Question

A wide slab consisting of two media of refractive indices $n_{1}$ and $n_{2}$ is placed in air as shown in the figure. A ray of light is incident from medium $n _{1}$ to $n _{2}$ at an angle $\theta$, where $\sin \theta$ is slightly larger than $\frac1 { n _{1}}$. Take refractive index of air as $1$.Which of the following statement(s) is(are) correct?

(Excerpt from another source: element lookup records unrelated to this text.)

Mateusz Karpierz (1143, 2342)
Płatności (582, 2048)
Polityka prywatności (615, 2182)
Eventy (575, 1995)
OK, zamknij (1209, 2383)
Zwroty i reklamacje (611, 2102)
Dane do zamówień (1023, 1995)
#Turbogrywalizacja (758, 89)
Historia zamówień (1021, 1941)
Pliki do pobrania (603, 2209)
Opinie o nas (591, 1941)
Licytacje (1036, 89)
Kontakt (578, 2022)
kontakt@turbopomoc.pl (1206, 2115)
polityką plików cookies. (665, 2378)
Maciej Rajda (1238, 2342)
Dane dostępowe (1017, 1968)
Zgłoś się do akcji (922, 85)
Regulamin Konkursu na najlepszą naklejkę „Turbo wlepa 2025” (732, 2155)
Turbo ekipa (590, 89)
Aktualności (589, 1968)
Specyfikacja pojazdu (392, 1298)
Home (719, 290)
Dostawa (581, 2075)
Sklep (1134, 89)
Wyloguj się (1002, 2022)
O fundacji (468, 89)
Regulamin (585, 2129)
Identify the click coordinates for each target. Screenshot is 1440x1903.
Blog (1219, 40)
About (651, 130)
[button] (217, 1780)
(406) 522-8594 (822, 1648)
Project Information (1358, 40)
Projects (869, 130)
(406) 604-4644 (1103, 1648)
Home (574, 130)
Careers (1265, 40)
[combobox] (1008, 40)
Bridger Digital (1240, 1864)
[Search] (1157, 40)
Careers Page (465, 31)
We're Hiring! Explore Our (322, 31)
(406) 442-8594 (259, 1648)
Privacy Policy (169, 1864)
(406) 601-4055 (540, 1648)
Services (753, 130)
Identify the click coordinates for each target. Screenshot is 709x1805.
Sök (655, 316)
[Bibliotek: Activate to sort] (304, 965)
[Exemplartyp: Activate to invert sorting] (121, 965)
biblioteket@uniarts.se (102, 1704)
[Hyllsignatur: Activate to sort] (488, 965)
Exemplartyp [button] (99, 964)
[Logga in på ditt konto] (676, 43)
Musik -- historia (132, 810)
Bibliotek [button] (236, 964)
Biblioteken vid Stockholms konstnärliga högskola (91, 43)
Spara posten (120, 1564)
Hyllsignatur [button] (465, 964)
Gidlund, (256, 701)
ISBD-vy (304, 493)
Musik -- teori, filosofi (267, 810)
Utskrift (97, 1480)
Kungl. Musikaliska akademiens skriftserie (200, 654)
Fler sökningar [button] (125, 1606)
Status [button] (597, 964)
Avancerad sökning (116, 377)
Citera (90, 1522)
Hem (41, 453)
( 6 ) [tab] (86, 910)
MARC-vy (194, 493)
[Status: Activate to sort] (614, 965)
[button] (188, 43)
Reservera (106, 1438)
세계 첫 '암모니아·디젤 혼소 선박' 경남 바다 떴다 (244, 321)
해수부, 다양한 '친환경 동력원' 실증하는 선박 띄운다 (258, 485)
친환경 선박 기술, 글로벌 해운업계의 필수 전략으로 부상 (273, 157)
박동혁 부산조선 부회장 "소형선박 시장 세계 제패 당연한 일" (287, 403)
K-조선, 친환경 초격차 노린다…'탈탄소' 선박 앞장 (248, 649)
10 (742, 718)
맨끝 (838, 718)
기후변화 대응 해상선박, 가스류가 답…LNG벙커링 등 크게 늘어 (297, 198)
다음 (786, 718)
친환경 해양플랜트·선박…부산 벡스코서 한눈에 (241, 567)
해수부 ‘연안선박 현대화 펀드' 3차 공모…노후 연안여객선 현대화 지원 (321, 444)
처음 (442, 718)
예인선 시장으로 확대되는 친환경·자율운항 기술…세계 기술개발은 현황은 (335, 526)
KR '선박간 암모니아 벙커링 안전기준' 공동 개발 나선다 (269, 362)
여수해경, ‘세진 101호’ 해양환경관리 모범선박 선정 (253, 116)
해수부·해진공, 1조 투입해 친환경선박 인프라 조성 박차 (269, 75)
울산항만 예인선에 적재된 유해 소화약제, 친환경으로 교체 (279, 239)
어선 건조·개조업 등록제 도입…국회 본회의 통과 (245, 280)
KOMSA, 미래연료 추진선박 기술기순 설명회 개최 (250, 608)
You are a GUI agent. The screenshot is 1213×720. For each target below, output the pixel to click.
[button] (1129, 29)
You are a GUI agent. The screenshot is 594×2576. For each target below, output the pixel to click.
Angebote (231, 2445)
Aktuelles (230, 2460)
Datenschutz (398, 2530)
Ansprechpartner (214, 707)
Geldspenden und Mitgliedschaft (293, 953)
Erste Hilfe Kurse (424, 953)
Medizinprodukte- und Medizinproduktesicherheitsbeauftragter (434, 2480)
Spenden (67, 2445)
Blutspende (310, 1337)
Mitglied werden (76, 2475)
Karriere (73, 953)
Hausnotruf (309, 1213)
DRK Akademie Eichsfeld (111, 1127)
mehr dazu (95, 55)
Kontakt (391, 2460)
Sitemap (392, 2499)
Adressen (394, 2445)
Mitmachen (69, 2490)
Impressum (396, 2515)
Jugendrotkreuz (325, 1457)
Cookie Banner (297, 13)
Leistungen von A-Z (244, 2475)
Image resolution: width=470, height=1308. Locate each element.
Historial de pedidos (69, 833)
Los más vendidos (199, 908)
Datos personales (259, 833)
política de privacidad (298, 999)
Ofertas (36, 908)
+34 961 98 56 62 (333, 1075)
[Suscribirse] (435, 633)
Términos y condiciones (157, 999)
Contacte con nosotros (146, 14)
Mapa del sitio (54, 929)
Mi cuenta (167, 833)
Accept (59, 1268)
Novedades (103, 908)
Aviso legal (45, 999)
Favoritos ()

• A. The light ray enters air if $n_{2}=n_{1}$
• B. The light ray is finally reflected back into the medium of refractive index $n _{1}$ if $n _{2}< n _{1}$
• C. The light ray is finally reflected back into the medium of refractive index $n_{1}$ if $n_{2}>n_{1}$
• D. The light ray is reflected back into the medium of refractive index $n_{1}$ if $n_{2}=1$

Answer 1

The Correct Option is B, C, D

Step 1: Understanding the given inequality
The inequality given is:
\( \sin(\theta) > \frac{1}{n_1} \) … (i)
This inequality is derived from Snell's law for refraction, where \( n_1 \) is the refractive index of the initial medium and \( \theta \) is the angle of incidence. The equation suggests that the sine of the angle of incidence is greater than \( \frac{1}{n_1} \), implying that the angle of incidence is such that refraction cannot occur into the second medium under certain conditions.
Step 2: Applying Snell's law
Snell’s law relates the refractive indices and the angles of incidence and refraction:
\[ n_1 \sin(\theta) = n_2 \sin(r) \] where:
- \( n_1 \) is the refractive index of the first medium,
- \( \theta \) is the angle of incidence,
- \( n_2 \) is the refractive index of the second medium,
- \( r \) is the angle of refraction.
From equation (ii), we have \( n_1 \sin(\theta) = 1 \times \sin(r) \), which simplifies to:
\[ n_1 \sin(\theta) = \sin(r) \] Step 3: Identifying the condition for refraction
If we substitute the first inequality from equation (i), we get:
\[ \sin(r) > 1 \] But \( \sin(r) \) cannot be greater than 1 because the sine of any angle is always between -1 and 1.
Therefore, refraction into the second medium (air) is not possible in this case.
Step 4: Considering total internal reflection
When refraction is not possible, the light ray will undergo total internal reflection. This occurs when the refractive index of the second medium \( n_2 \) is smaller than that of the first medium \( n_1 \), leading to the light ray being reflected back into the first medium.
Step 5: Analyzing the correct options
The correct options based on the reasoning are:
(B): The light ray is finally reflected back into the medium of refractive index \( n_1 \) if \( n_2 < n_1 \).
(C): The light ray is finally reflected back into the medium of refractive index \( n_1 \) if \( n_2 > n_1 \).
(D): The light ray is reflected back into the medium of refractive index \( n_1 \) if \( n_2 = 1 \).